One of the areas of concern that I take for granted is that I am safe from massive secret conspiracies. The possible food conspiracy that was hinted at doesn't seem real to me, so I assume that it doesn't exist.

I have come to know, however, that my assmptions don't necessarily obtain, in all cases. Perhaps there really is a food conspiracy -- Phillip Morris and Pepsi and Coca-cola are really trying to poison me. From a pragmatists point of view, what can I do about it? Not much, I figure. So it seems a safe assumption to pretend that no such conspiracy could exist. In fact, I know that a major conspiracy has existed for decades in the formuation of addictive substances in cigarettes and cola drinks. But it is more convenient for me to ignore this evidence in the interest of a comfortable life.

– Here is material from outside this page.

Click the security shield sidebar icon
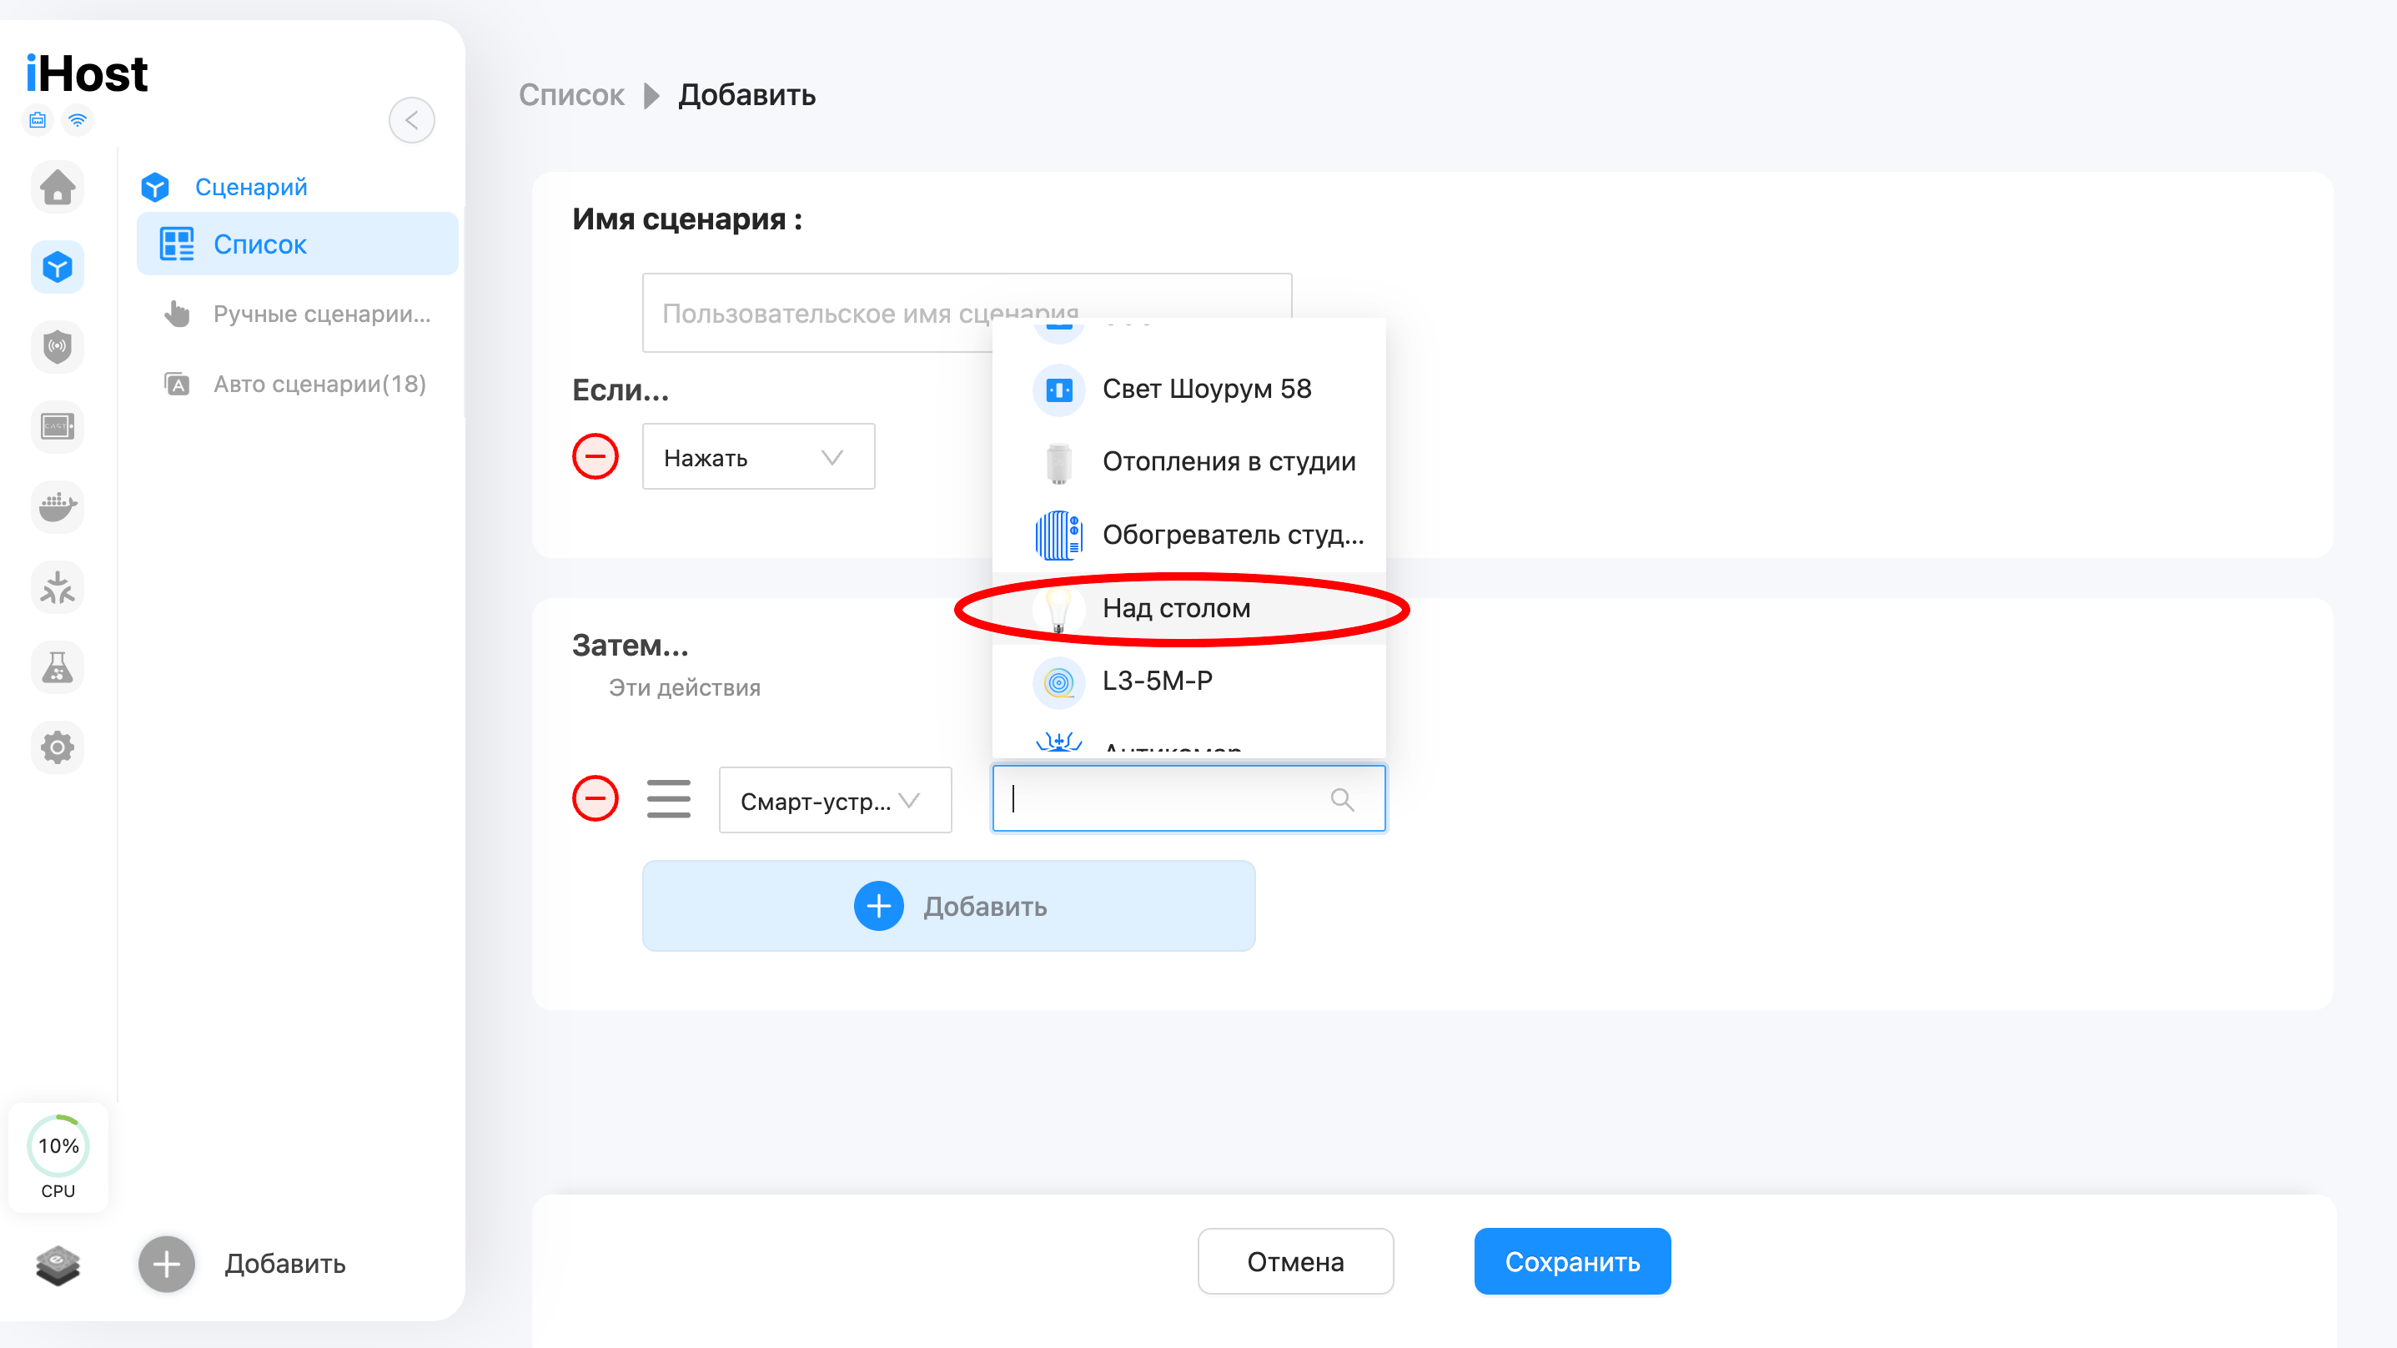Image resolution: width=2397 pixels, height=1348 pixels. [58, 347]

What other "safe assumptions" do we make that really are not at all "safe"? We depend on countless elements to sustain our very lives. And we have no
rational reason for believing that they are dependable, other than that they have been up to now. And a track record is no assurance that we are not nearing the end of the rope.

What can we depend on, then? Virtually nothing, it seems.

Isn't that why we have faith, the evidence of things hoped for, the assurance of things not seen?

Posted by jcobabe at 10:53 AM MST
Updated: Saturday, 12 March 2005 11:04 AM MST
Post Comment | Permalink
Friday, 11 March 2005
So soon forgotten?

Bored and sick today, I started making a survey of attitudes reflected in news and blogs. How remarkable it is to me that we so soon forget. I suppose human memory is merciful in this regard. Otherwise the pain from hurtful memories should be constant and unremitting.

I looked at photos of people falling from the burning WTC buildings, and was reminded of my feelings on the day of that horrifying event. I renew my assertion that we cannot afford to live in the same world with people who can contemplate such acts, who have the will and the resources to commit such atrocities.

I believe progress has been made in correcting that problem. While the means we have used to forward that undertaking are as distressing as the problem they intend to correct, I believe the motivation which moves us makes all the difference.

When bombs and bullets are being flung about, it is difficult to identify the higher moral and ethical considerations that prompted us to escalate this conflict. Yet our purposes remain the same, as do those of our antagonists. To me it is only a small sample of the continuing battle between good and evil.